Verilen Metin

Yaptığın yanlışlar, doğruları hiçbir yere götürmüyor. Özgüven gökten düşmüyor, ağaçta yetişmiyor.
Denedikçe, yaptıkça, düştüğünde kalktıkça gelişiyor. Yaşamak, öğrenmek, durmak, dinlenmek, sevmek, sevilmek, yolun keyfini çıkarmak hakkın. Ve bunları “hak etmek” için, hiçbir şey yapman gerekmiyor.
Unutursan Hatırla.
İnsan bir sürü yabancı dil öğrenip dünyaya açılıyor da kendi dilini bilmiyor bazen. Kendine “Sen nasılsın?” diye sormuyor. A. Cansu Kamar Unutursan Hatırla’da bizi unuttuklarımızı hatırlamaya, kendimizi karşımıza değil yanımıza almaya davet ediyor.
Nereye düştüyse tohumun,
oradan yeşermek mümkün.
#unutursanhatırla
Merhaba!
Yaptığımız ”şeylerin” kendi yolları var.
Kendi kendine nefes alıyor, yürüyor,
Birilerinin aklına, kalbine giriyor,
Çatlaklara sıva oluyorlar.

İstenen Görev A
Aşağıdaki satırların başından “Identify which cell” ifadesinin geçtiği satıra kadar olan kısmı, iki uç satır da dahil olmak üzere, “Best Actor” adını “Outstanding Actor” olarak değiştirip geri kalan her şeyi aynen koruyarak yeniden yazınız. Resimleri yanıta almayınız.

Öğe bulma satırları
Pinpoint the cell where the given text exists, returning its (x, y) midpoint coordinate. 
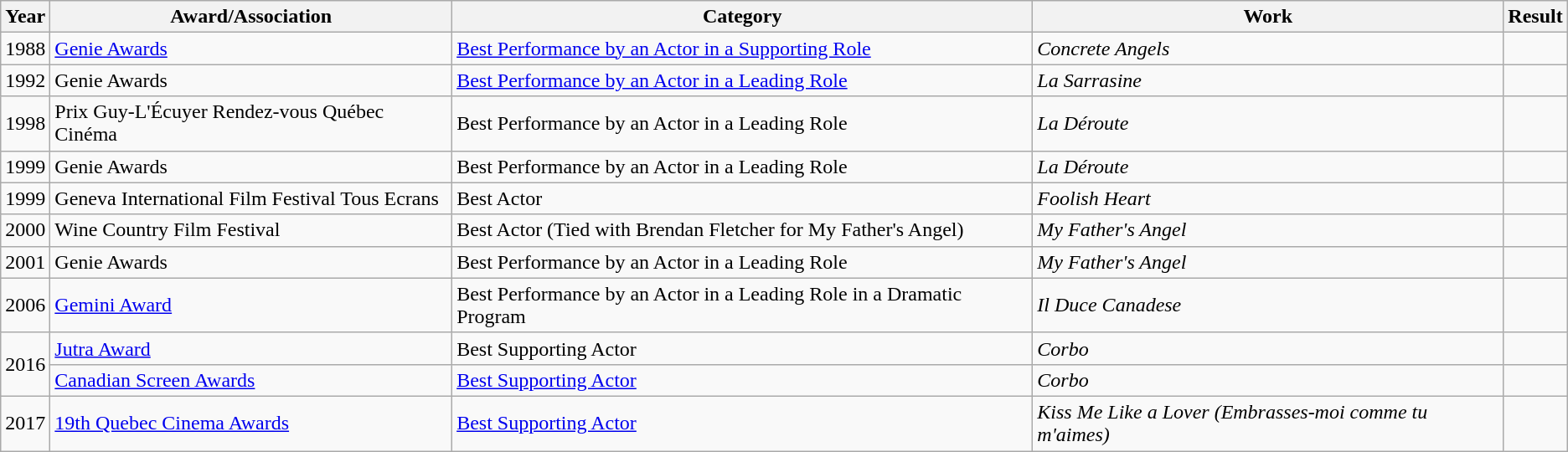
Geneva International Film Festival Tous Ecrans (251, 199)
Best Actor (742, 199)
1988 (25, 49)
Result (1535, 17)
2017 (25, 424)
Canadian Screen Awards (251, 380)
Prix Guy-L'Écuyer Rendez-vous Québec Cinéma (251, 124)
La Sarrasine (1268, 80)
Work (1268, 17)
Year (25, 17)
Jutra Award (251, 348)
Gemini Award (251, 305)
Best Performance by an Actor in a Leading Role in a Dramatic Program (742, 305)
Best Actor (Tied with Brendan Fletcher for My Father's Angel) (742, 230)
Best Performance by an Actor in a Supporting Role (742, 49)
Foolish Heart (1268, 199)
19th Quebec Cinema Awards (251, 424)
2016 (25, 364)
2006 (25, 305)
Category (742, 17)
1998 (25, 124)
1992 (25, 80)
Wine Country Film Festival (251, 230)
2000 (25, 230)
Il Duce Canadese (1268, 305)
Kiss Me Like a Lover (Embrasses-moi comme tu m'aimes) (1268, 424)
Concrete Angels (1268, 49)
2001 (25, 262)
Award/Association (251, 17)
Determine the [X, Y] coordinate at the center of the cell enclosing the given text.  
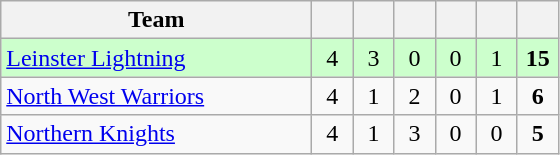
2 [414, 96]
Leinster Lightning [156, 58]
5 [538, 134]
6 [538, 96]
15 [538, 58]
Team [156, 20]
Northern Knights [156, 134]
North West Warriors [156, 96]
Identify which cell holds the provided text, then report its [x, y] central coordinate. 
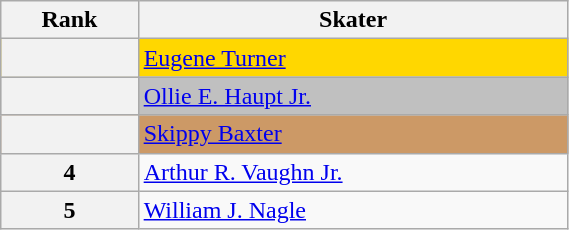
William J. Nagle [353, 210]
Ollie E. Haupt Jr. [353, 96]
Eugene Turner [353, 58]
Rank [70, 20]
Skippy Baxter [353, 134]
4 [70, 172]
5 [70, 210]
Arthur R. Vaughn Jr. [353, 172]
Skater [353, 20]
For the text-containing cell, return its midpoint in (x, y) coordinate format. 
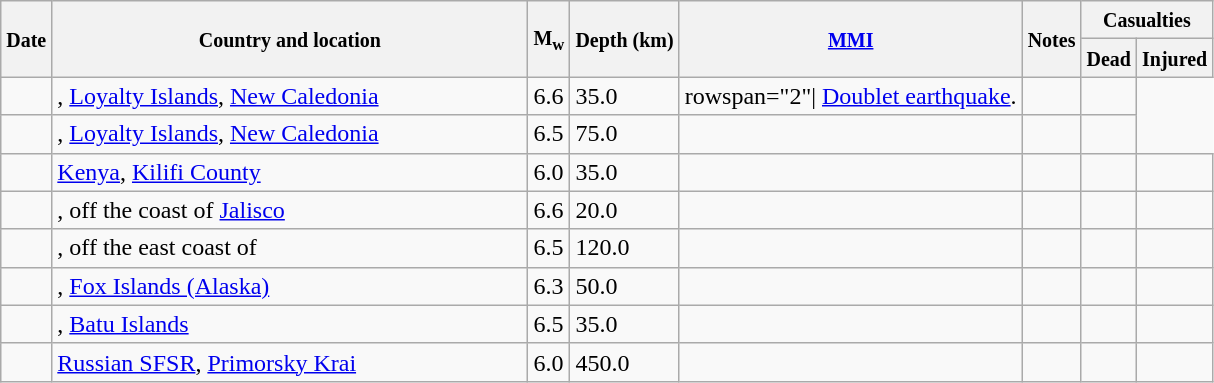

İstenen Görev B
Verilen metne göre aşağıdaki soruları yanıtlayınız:
(i) Metne göre özgüven nereden düşmüyor?
(ii) A. Cansu Kamar'ın bizi unuttuklarımızı hatırlamaya davet ettiği eserin adı nedir?
(iii) Tohum nereye düştüyse oradan ne mümkündür?

Görev Çıktısı A
Pinpoint the cell where the given text exists, returning its (x, y) midpoint coordinate. 
Geneva International Film Festival Tous Ecrans (251, 199)
Outstanding Actor (742, 199)
1988 (25, 49)
Result (1535, 17)
2017 (25, 424)
Canadian Screen Awards (251, 380)
Prix Guy-L'Écuyer Rendez-vous Québec Cinéma (251, 124)
La Sarrasine (1268, 80)
Work (1268, 17)
Year (25, 17)
Jutra Award (251, 348)
Gemini Award (251, 305)
Best Performance by an Actor in a Leading Role in a Dramatic Program (742, 305)
Outstanding Actor (Tied with Brendan Fletcher for My Father's Angel) (742, 230)
Best Performance by an Actor in a Supporting Role (742, 49)
Foolish Heart (1268, 199)
19th Quebec Cinema Awards (251, 424)
2016 (25, 364)
2006 (25, 305)
Category (742, 17)
1998 (25, 124)
1992 (25, 80)
Wine Country Film Festival (251, 230)
2000 (25, 230)
Il Duce Canadese (1268, 305)
Kiss Me Like a Lover (Embrasses-moi comme tu m'aimes) (1268, 424)
Concrete Angels (1268, 49)
2001 (25, 262)
Award/Association (251, 17)
Determine the [X, Y] coordinate at the center of the cell enclosing the given text.  
2 [414, 96]
Leinster Lightning [156, 58]
5 [538, 134]
6 [538, 96]
15 [538, 58]
Team [156, 20]
Northern Knights [156, 134]
North West Warriors [156, 96]
Identify which cell holds the provided text, then report its [x, y] central coordinate. 

Görev Çıktısı B
(i) Gökten.
(ii) Unutursan Hatırla.
(iii) Yeşermek.